NEW INDIA ASSURANCE CO LTD Vs. V BOMMI

Decided On June 12, 2009
NEW INDIA ASSURANCE CO. LTD Appellant
V/S
V. BOMMI Respondents

JUDGEMENT

(1.) ON 18/3/1997, one Vijaya Baskaran (the deceased) was proceeding on his motor cycle, when near the Kathipara Junction, the insured lorry bearing No. TN 21-U 1305 hit him and caused fatal injuries. According to claimants, the legal representatives of the above Vijaya Baskaran, it was rash and negligent driving of the lorry driver which caused the accident. They claimed Rs. 1,00,00,000 as compensation since according to them, the deceased was the proprietor of Saran Engineers and Builders and was earning between Rs. 25,000 and Rs. 35,000 per month. The owner of the lorry, who was the respondent No. 1 in the claim petition and who is respondent No. 5 herein, remained ex parte initially and then sought to set aside the ex parte order and contested the claim. According to the owner, the deceased was under the influence of alcohol and fell down in his attempt to overtake the vehicle that was going in front of him.

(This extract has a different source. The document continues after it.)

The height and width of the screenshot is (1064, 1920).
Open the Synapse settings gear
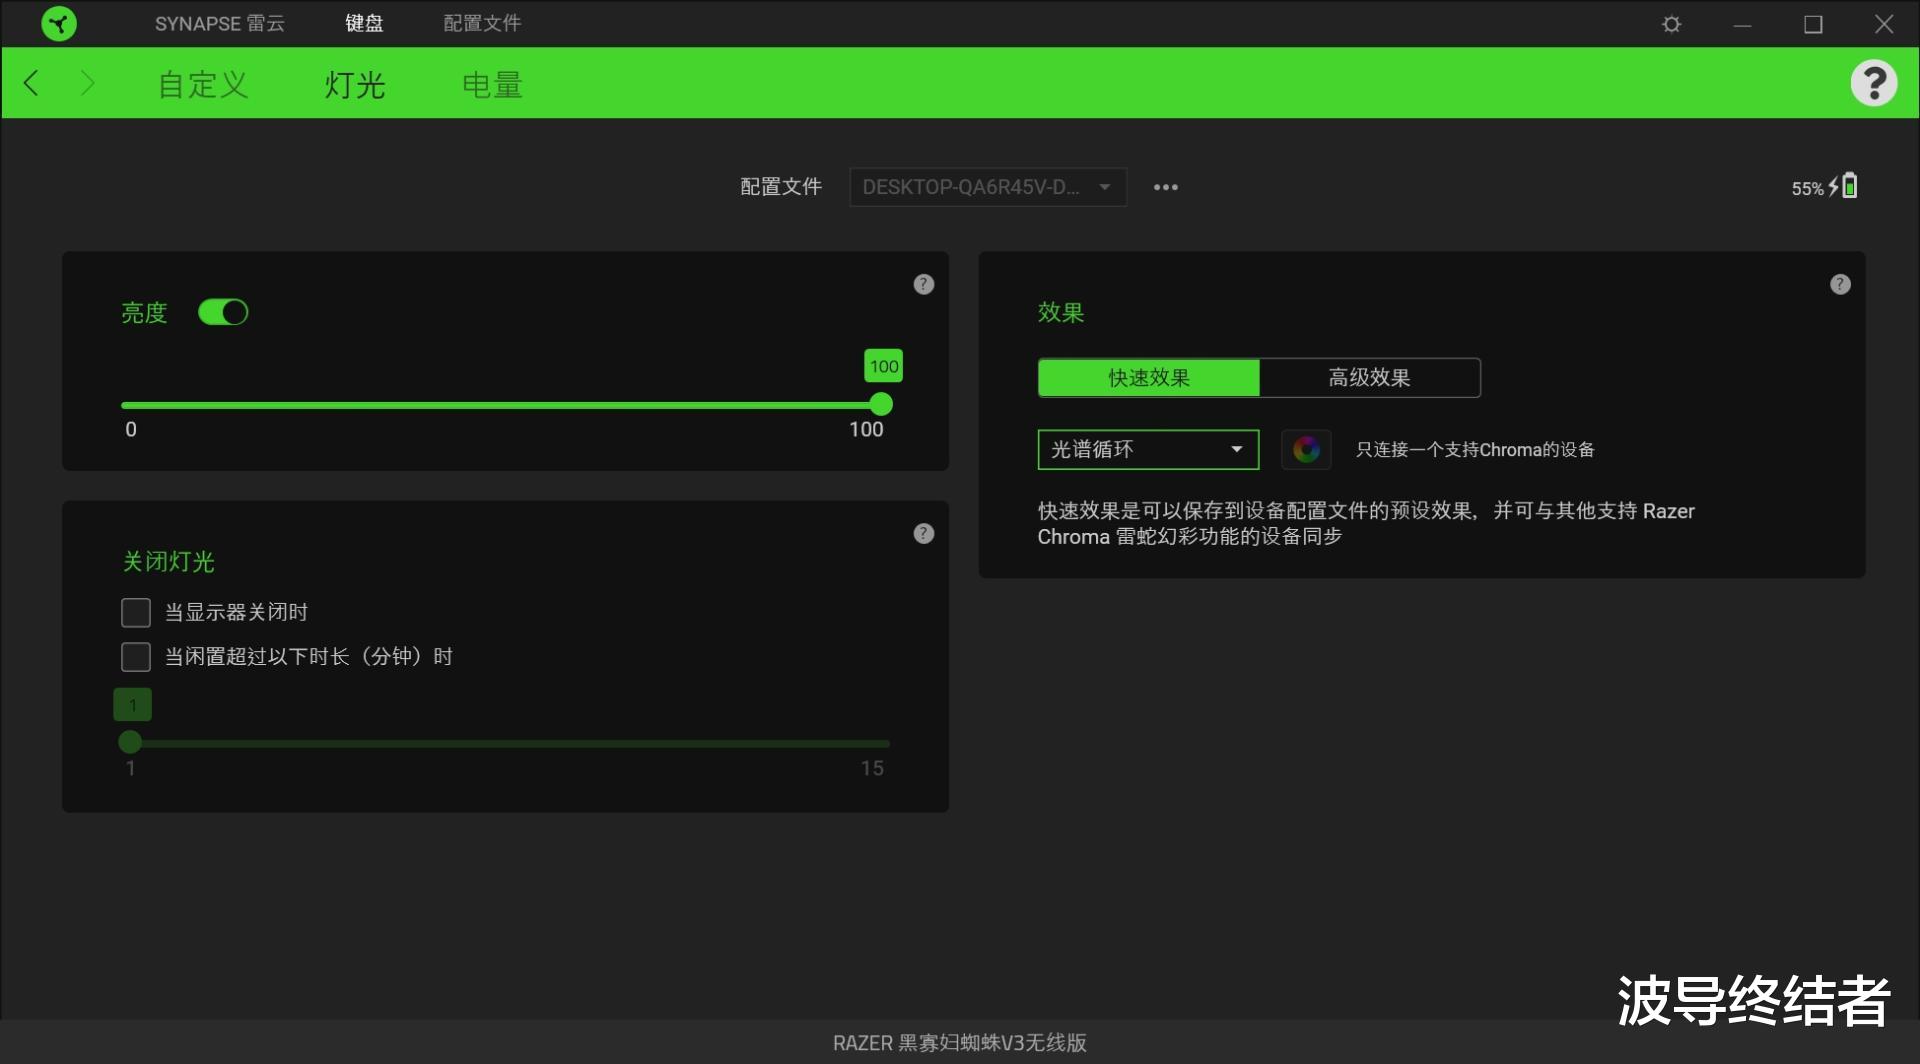point(1670,23)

(2.) THE appellant insurance company, which was the respondent No. 2 in the claim petition, disclaimed its liability on the ground that there was no subsisting insurance policy in respect of the lorry on the date of the accident. THE vehicle was covered by the policy for the period from 26/8/1996 to 25/8/1997. THE owner of the vehicle had issued a cheque on 23.8.1996 for Rs. 12,190. THE cheque was returned for want of funds. On 5/9/1996, the appellant received the cheque from the bank and intimated the fact of dishonour to the owner of the vehicle on 18/9/1996. THE intimation was sent by R.P.A.D. THEre was no response from the owner and the policy was cancelled. THErefore, on the date of the accident, viz., 18/3/1997, there was no policy. On 19/3/1997, the owner approached the insurance company and took a fresh policy. THE appellant examined the bank officer, RW 5, to support their case. THE Claims Tribunal gave an award for a sum of Rs. 25,00,000. Aggrieved by that, the present appeal has been filed.

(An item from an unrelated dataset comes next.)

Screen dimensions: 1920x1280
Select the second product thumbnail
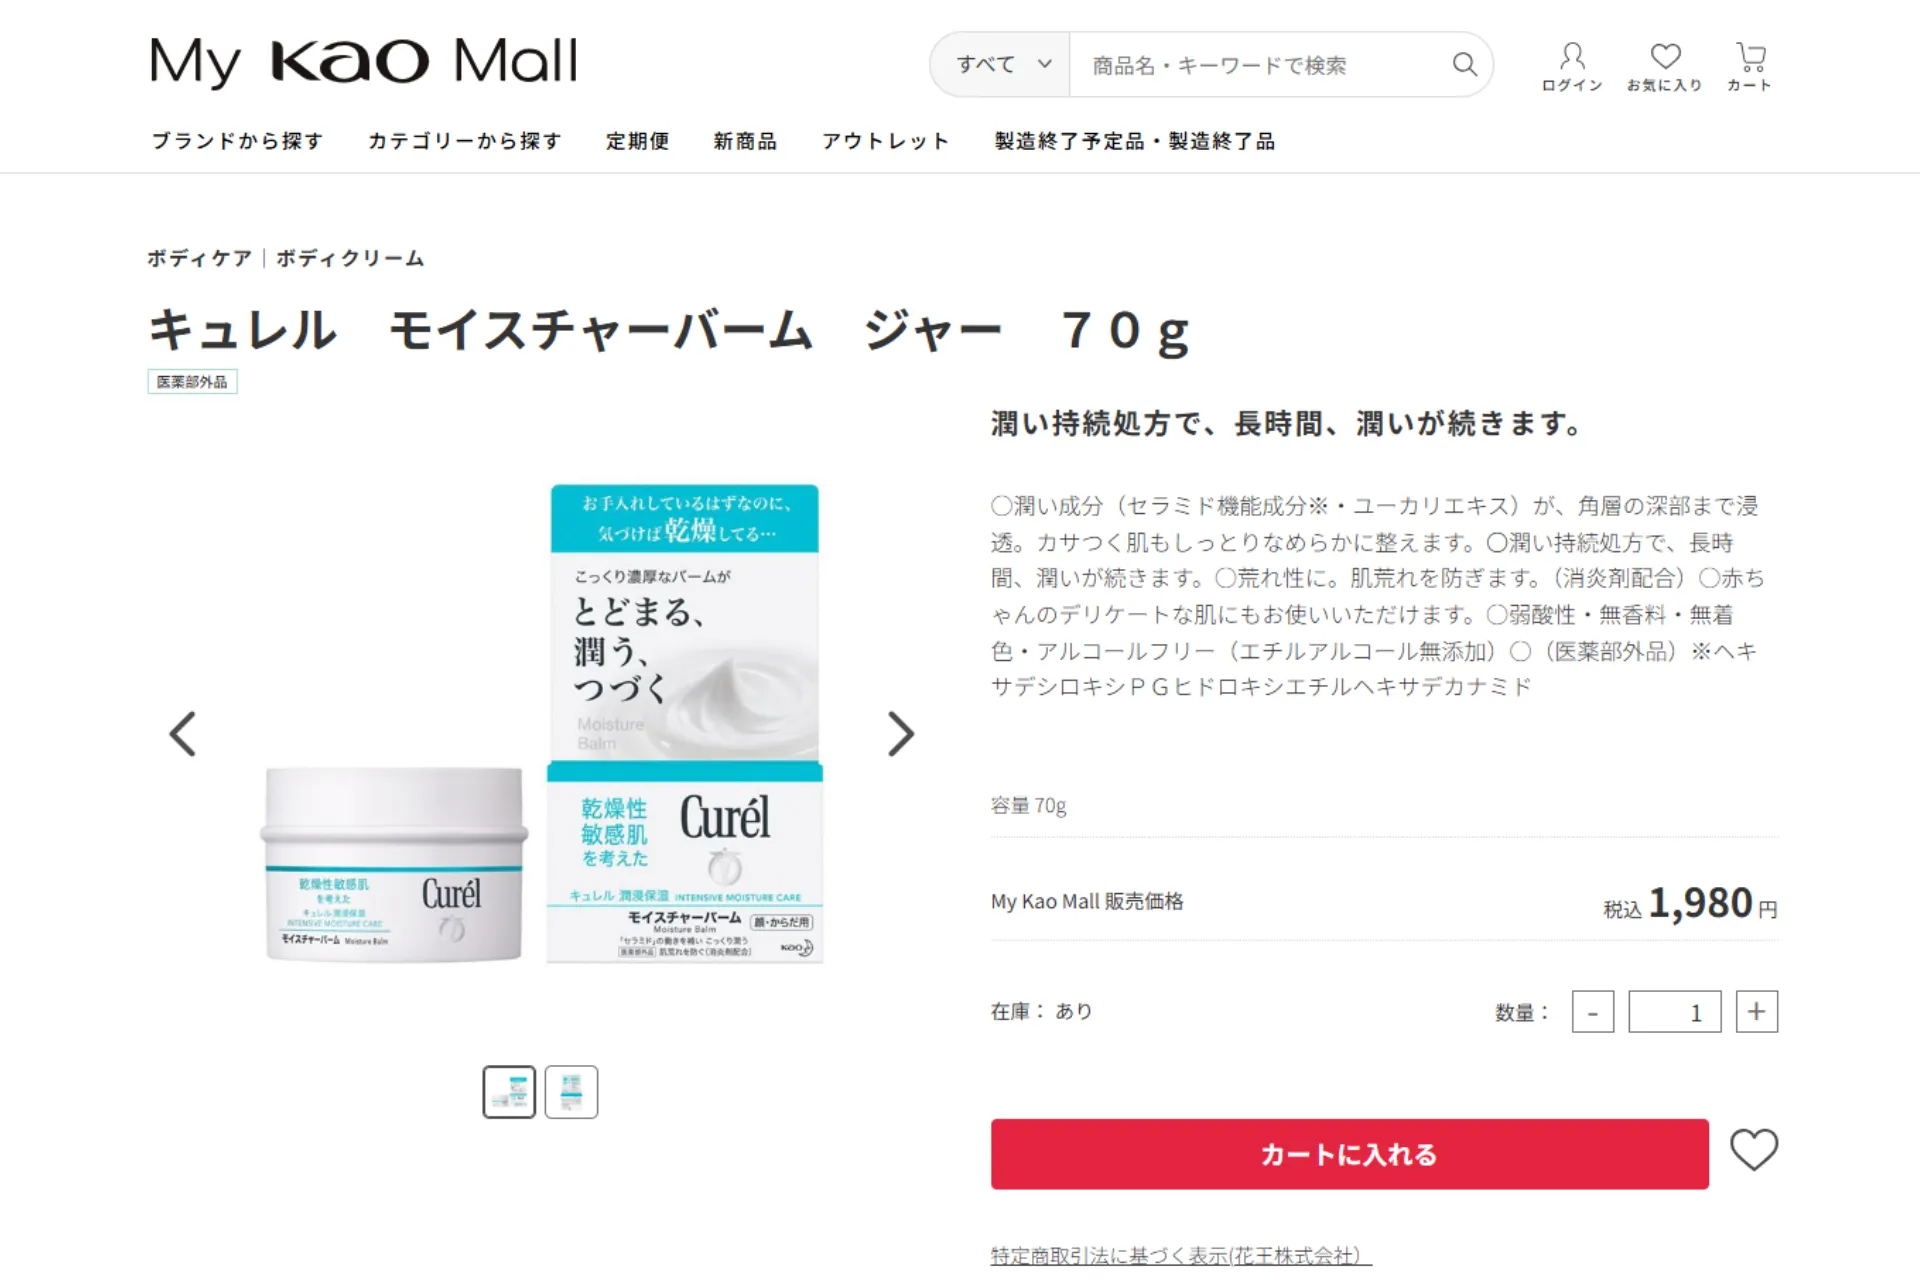[x=571, y=1092]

(3.) THE decisions relied upon are discussed hereunder: In New India Assurance Co. Ltd. v. Rula, 2000 ACJ 630 (SC), the Supreme Court held that a contract of insurance like any other contract is concluded by the offer and acceptance and liability would arise only on payment of premium. In that case, the cheque was issued on 8.11.1991 towards premium, it was dishonoured and the insurance policy was cancelled. In that case, the accident took place on 8.11.1991. THE Apex Court held that the subsequent cancellation of the insurance policy on the ground of dishonour would not affect the rights of a third party which had accrued on the date when the policy was issued. THE subsequent cancellation of insurance policy will not affect the rights already accrued in favour of the respondent No. 3. Learned counsel relied on this decision to draw the inference that this would clearly show that if on the date of the accident the policy had already been cancelled, then the insurer can rightly defend the claim made against him.